TASKS |
a) Repeat the passage of the story feedback notes starting at "Notes from Larry: That’s" and ending at "root for that?", word for word.
b) In the story feedback notes, what is named as the core of the writer's concept?

PAGE TEXT |
--*--
Notes from Larry: My opinion: This is too thin. Why would the reader care about Fantine clearing her name? What are we rooting for? What are the stakes in doing so? She clears her name, and then what? Who benefits? She should be playing for more than just clearing her name. Of course she’s earning her continued freedom—and that’s good—but it’s still not enough. With this setup, it’s all about her. It’s self-focused, whereas great heroes are fighting for the good of others, the good of all. You haven’t put Fantine into that position with this setup—it’s too small. You need to give her a bigger, darker, more important game to play, with stakes that extend beyond herself.
Also, the core of your concept was those magical gems. But they’ve completely disappeared for the story you’re telling here. In fact, there is no high-level corruption going on at all—it’s all about her. It would work better if it ends up being about a bigger picture.
What dramatic question does this present? (Example: “Will the hero get the girl in the end, despite XYZ?”)
Will Fantine survive and return to clear her name?
Notes from Larry: This could be stronger. Why will the reader care that she succeeds? What are the stakes of this, beyond her own well-being?
How will she be received if/when she gets back, given that the leaders of Hollity are led to believe she’s a traitor on the side of the rebels, and given that she can expose the lie of the gems and given that the gem powers she gains are far and above those of even the leader of Hollity?
Notes from Larry: Again, what is the risk to the leaders of Fantine exposing the lie?
Why is she the only one with access to this level of power? This last part needs to be explained, and it needs to be logical. Be careful of contrivances in a story like this; everything needs to make sense.
What are you asking your reader to root for in this story?
To root for Fantine to clear her name because she is neither guilty nor a traitor.
Notes from Larry: That’s not enough; we need a much bigger, stronger reason to root for her. What are the stakes, the upside, the consequences, of her clearing her name? Why should we root for that?
--*--
DATASET CONTENT |
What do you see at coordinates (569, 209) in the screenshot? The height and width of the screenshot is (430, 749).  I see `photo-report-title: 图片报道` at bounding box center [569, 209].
--*--
SOLUTIONS BY TASK |
a)
Notes from Larry: That’s not enough; we need a much bigger, stronger reason to root for her. What are the stakes, the upside, the consequences, of her clearing her name? Why should we root for that?

b) Those magical gems.